Nach dem schicksalhaften Kriegsbeginn nahm das Verhängnis seinen Lauf. Während der Monarch an der Front das einfache Soldatenleben genießt, steigt seine Gattin faktisch zur Regentin auf. Sie hält sich an Rasputins Ratschläge wie an das delphische Orakel. Die militärischen Niederlagen und Schreckensnachrichten von der Front diskreditieren das Regime, das Troyat als "Autokratie ohne Autokraten" bezeichnet. Rasputin, der maßlos zu trinken begonnen hat, gilt inzwischen beim gesamten Establishment als Staatsfeind Nummer eins. Die Kirchenleitung, die Bürokratie, Politiker aller Couleur, die Polizei, der Hof, ja die Romanow-Familie, die Verwandten des Zaren wollen den Dunkelmann beseitigt sehen. Schließlich fühlt sich der hochadelige Bohemien Felix Jussupow vom Schicksal dazu erkoren, Rasputin im Interesse des Vaterlandes zu ermorden.

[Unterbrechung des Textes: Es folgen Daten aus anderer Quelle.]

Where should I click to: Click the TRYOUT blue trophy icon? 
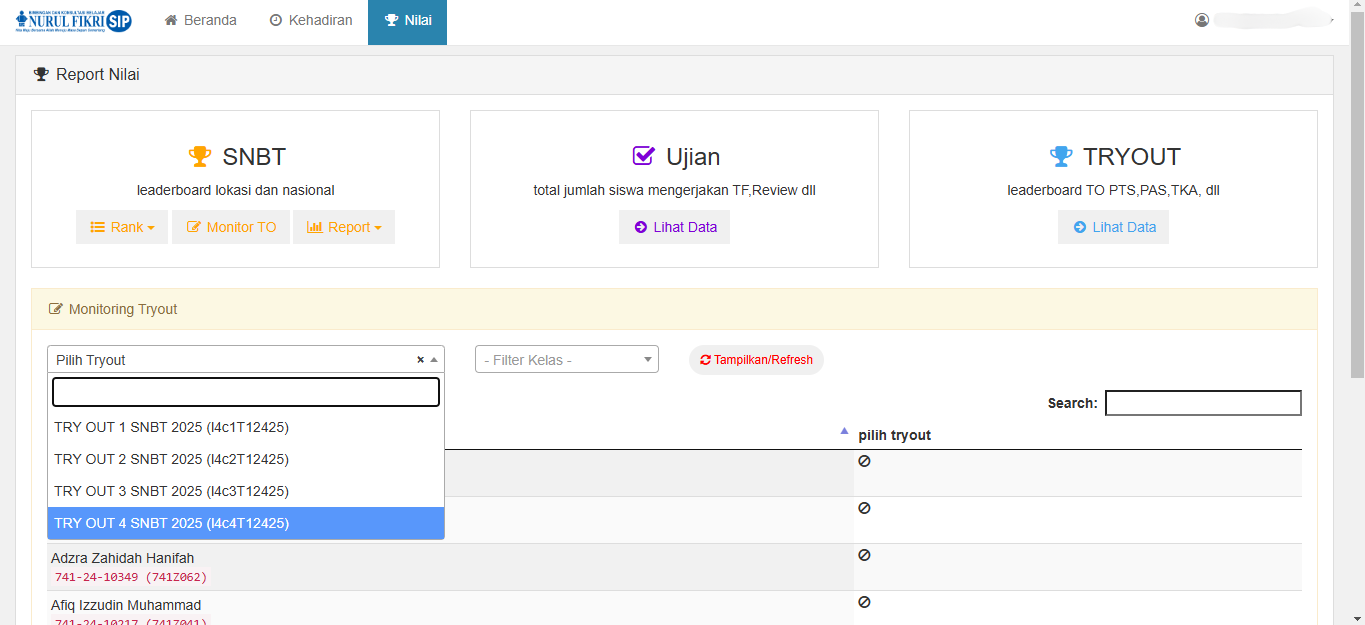point(1061,157)
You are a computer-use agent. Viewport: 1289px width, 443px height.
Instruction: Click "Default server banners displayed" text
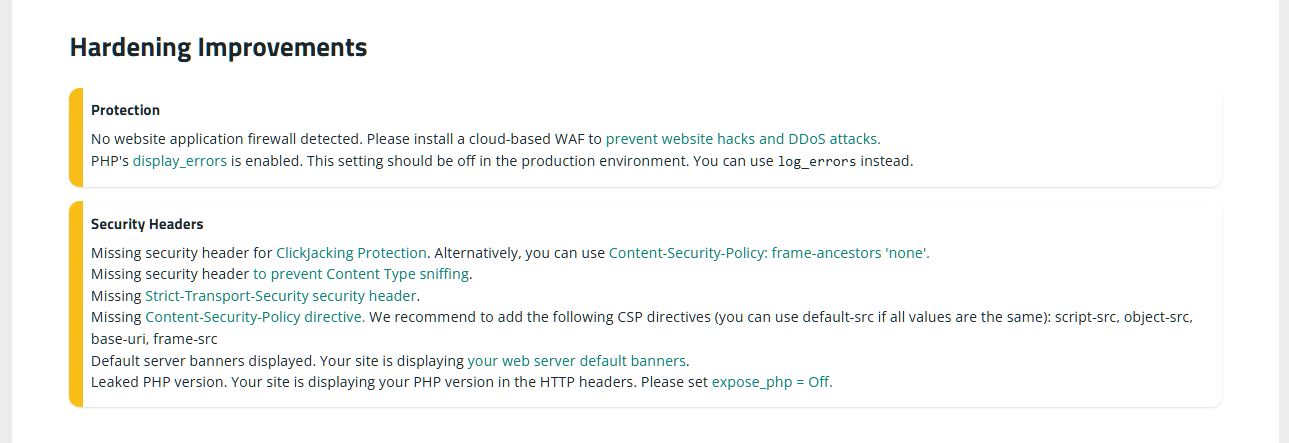point(200,360)
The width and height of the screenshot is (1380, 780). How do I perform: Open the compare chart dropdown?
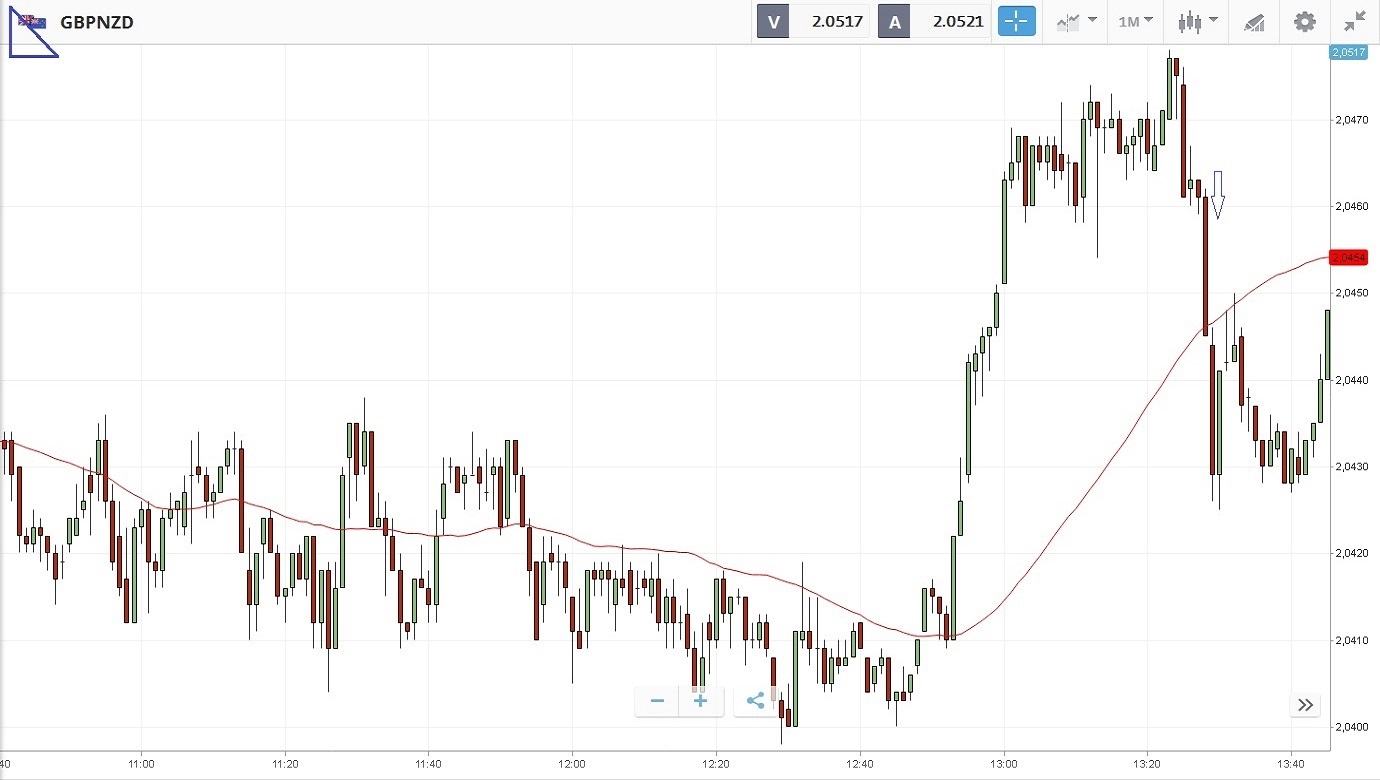click(1076, 21)
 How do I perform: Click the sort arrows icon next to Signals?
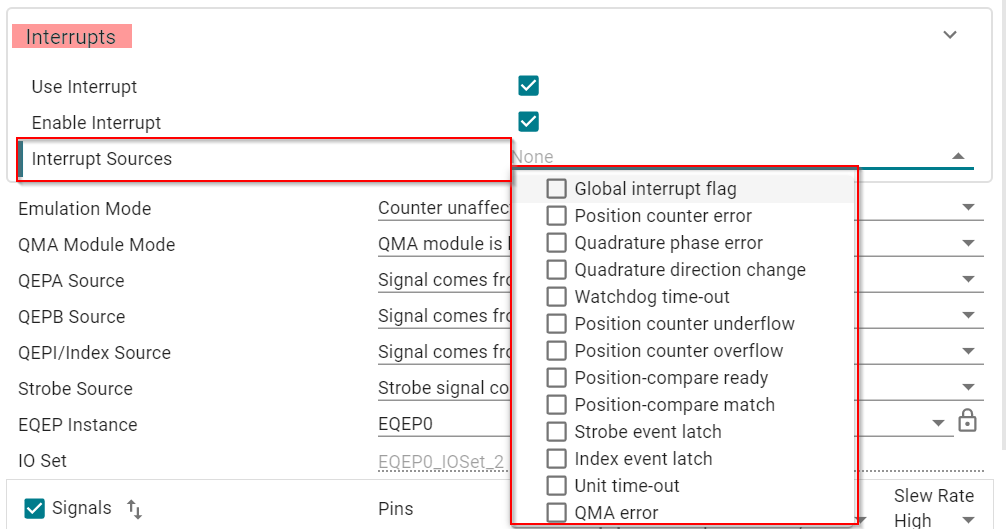tap(134, 509)
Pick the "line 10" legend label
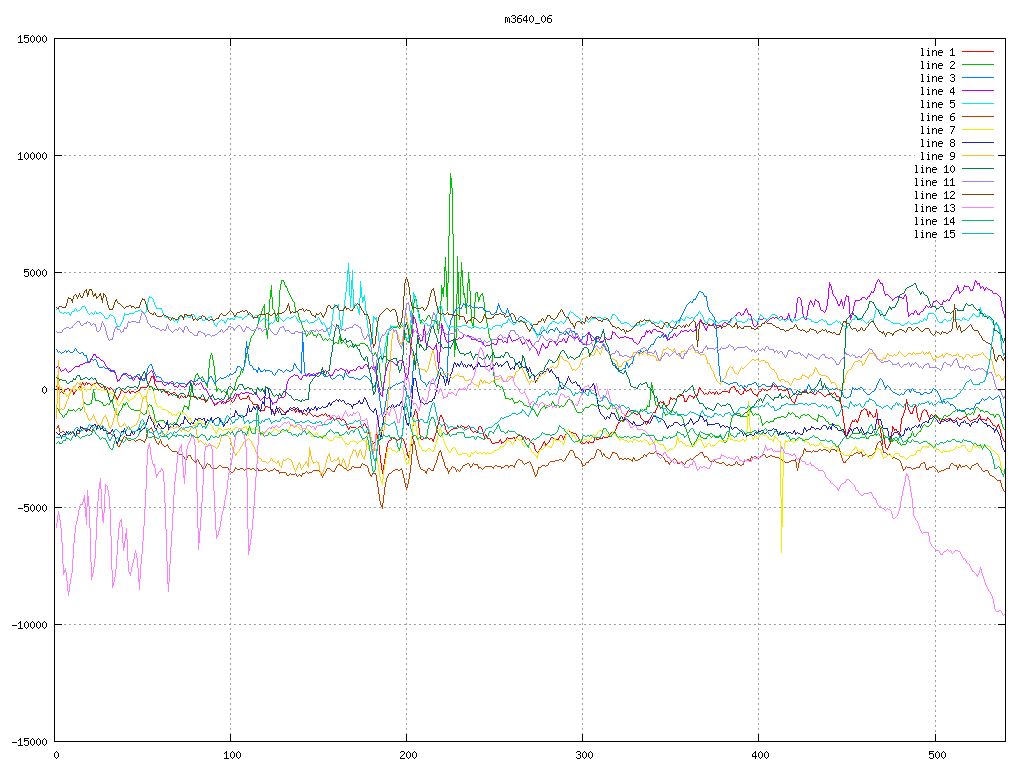Screen dimensions: 1024x768 point(934,169)
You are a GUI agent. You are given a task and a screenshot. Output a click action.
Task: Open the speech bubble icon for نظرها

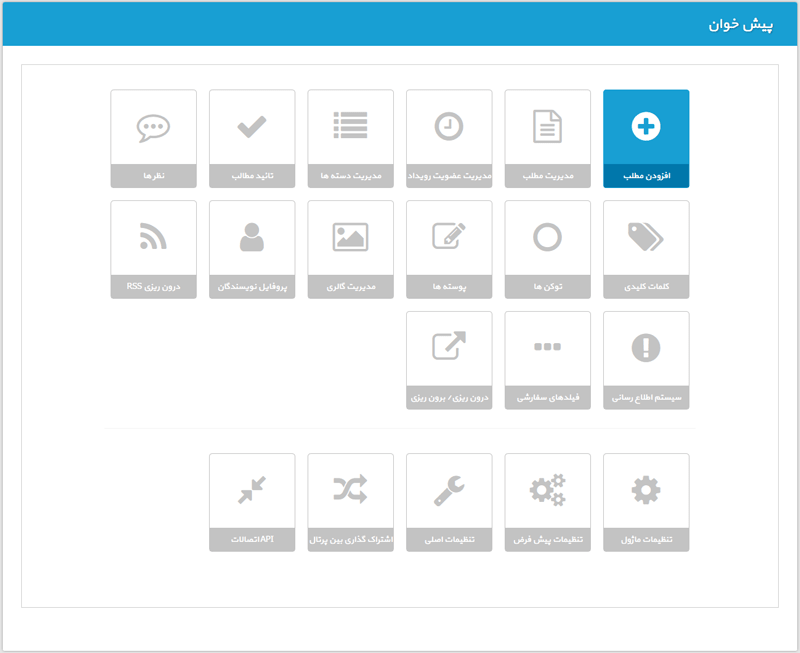click(x=153, y=128)
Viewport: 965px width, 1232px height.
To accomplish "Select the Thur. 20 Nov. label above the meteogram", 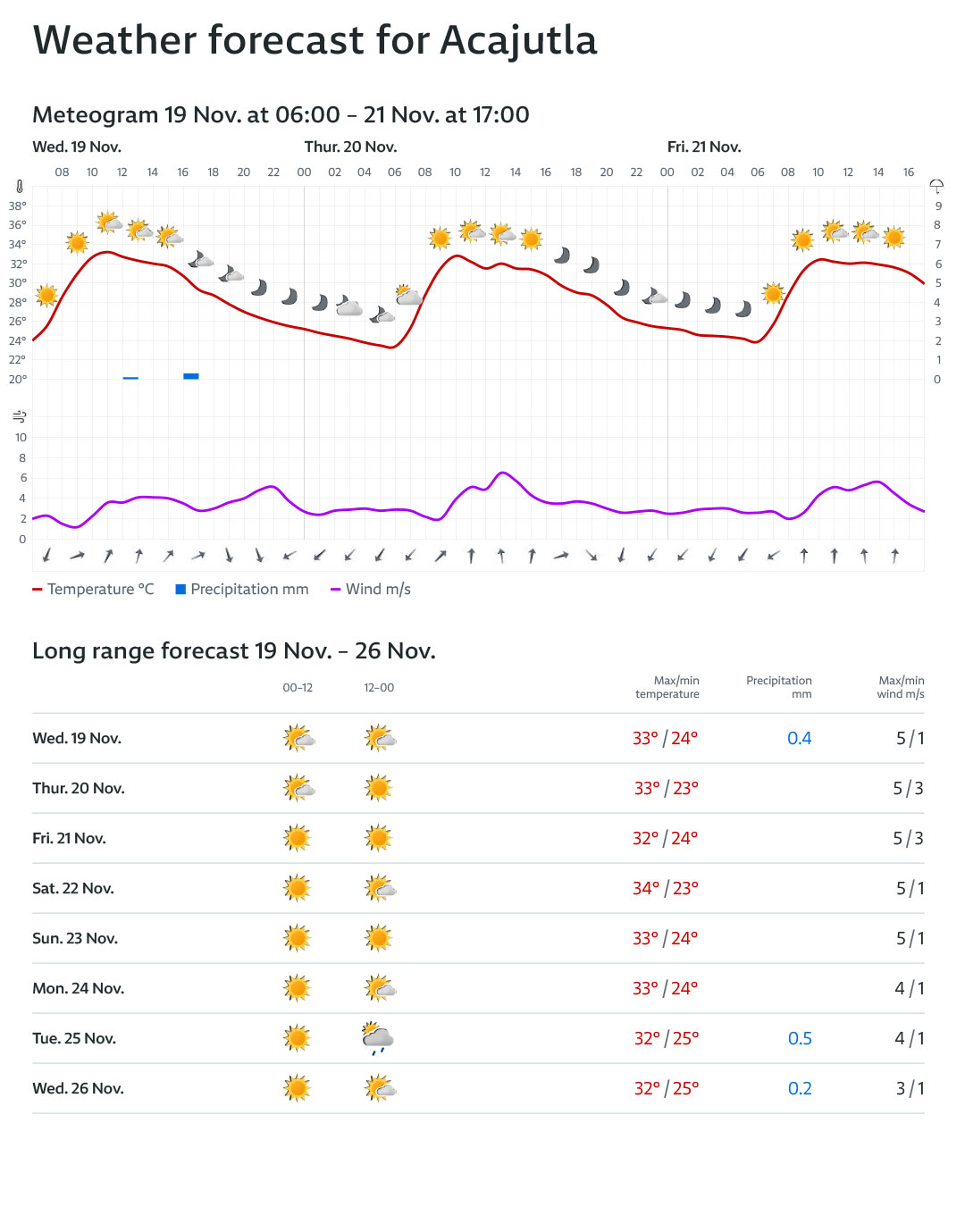I will (x=350, y=147).
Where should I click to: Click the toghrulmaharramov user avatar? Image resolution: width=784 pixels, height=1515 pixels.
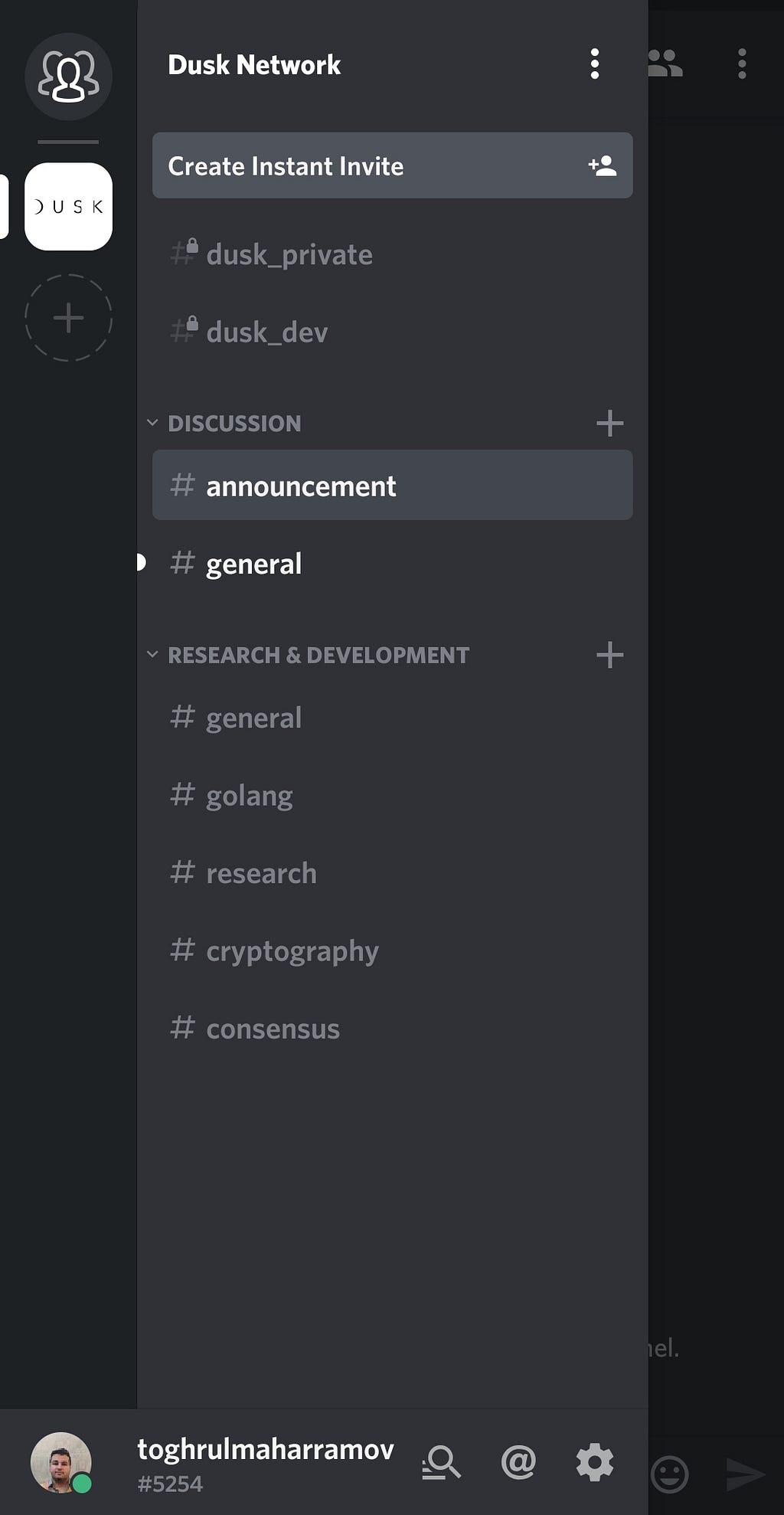click(x=60, y=1462)
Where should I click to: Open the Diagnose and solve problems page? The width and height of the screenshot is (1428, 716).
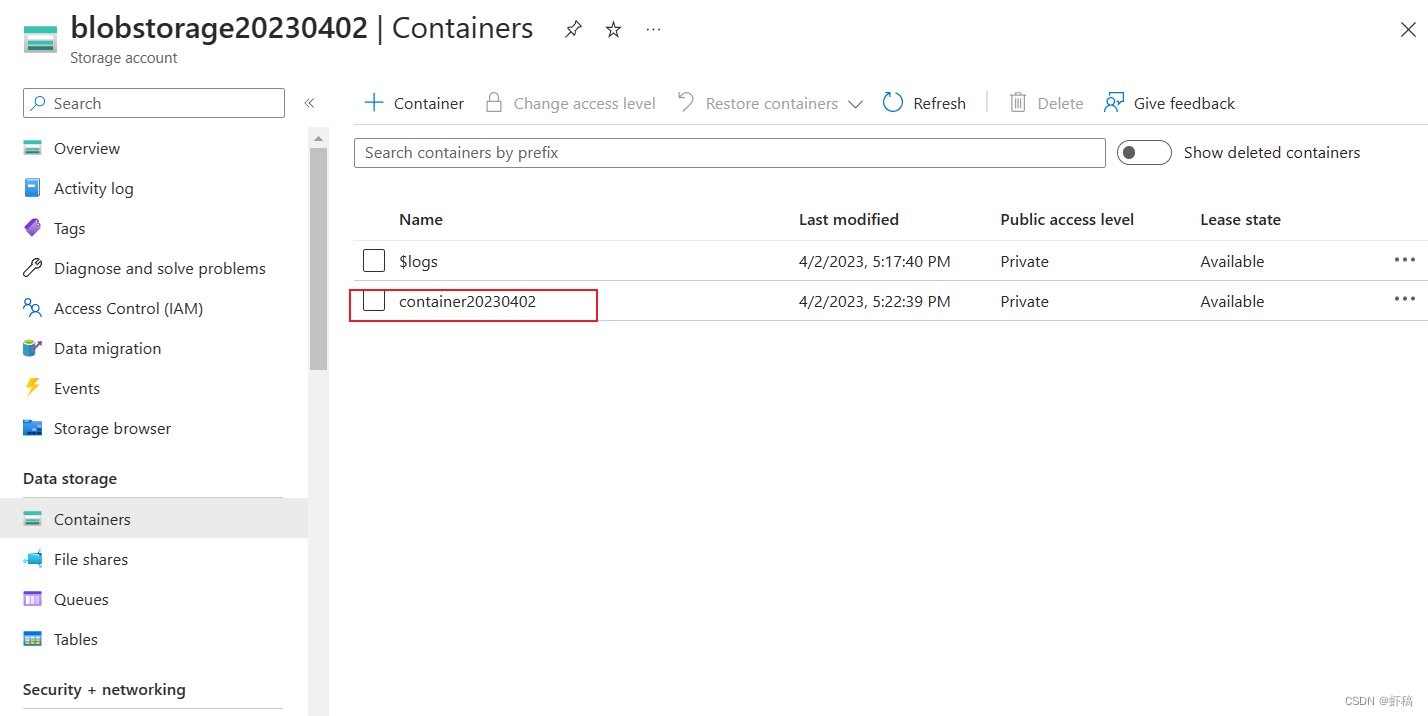pyautogui.click(x=160, y=268)
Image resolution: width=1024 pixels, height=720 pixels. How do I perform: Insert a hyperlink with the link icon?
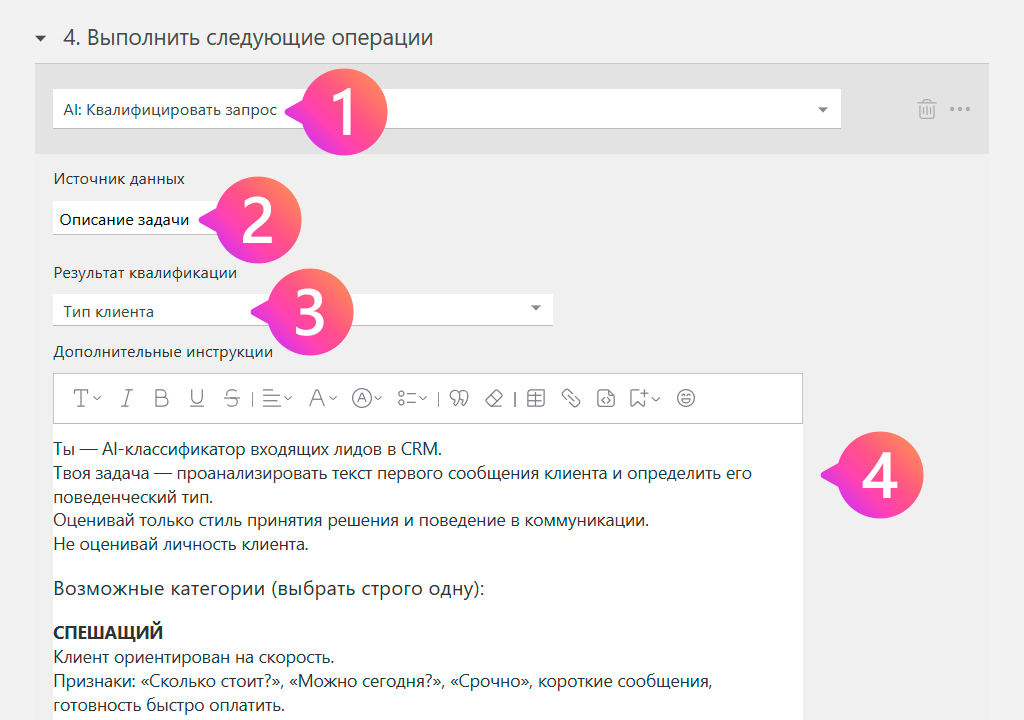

Wie man weiß, konnte seine im Dezember 1916 begangene Bluttat die Katastrophe nicht von Rußland abwenden. Rasputins Prophezeiung erfüllte sich. Wegen seines maßlosen Ehrgeizes, des fanatischen Sendungsbewußtseins und seiner zerstörerischen Folgen für das Land sieht Troyat in Rasputin trotz aller Gegensätzlichkeit eine Entsprechung zu Lenin. Der Vergleich wirkt bemüht. Doch die traumatische historische Erfahrung mit der Figur des politischen Scharlatans wirkt noch immer nach. Bis heute werden in Rußland obskure Fädenzieher, die das Ohr des obersten Machthabers besitzen, im politischen Jargon als Rasputins bezeichnet.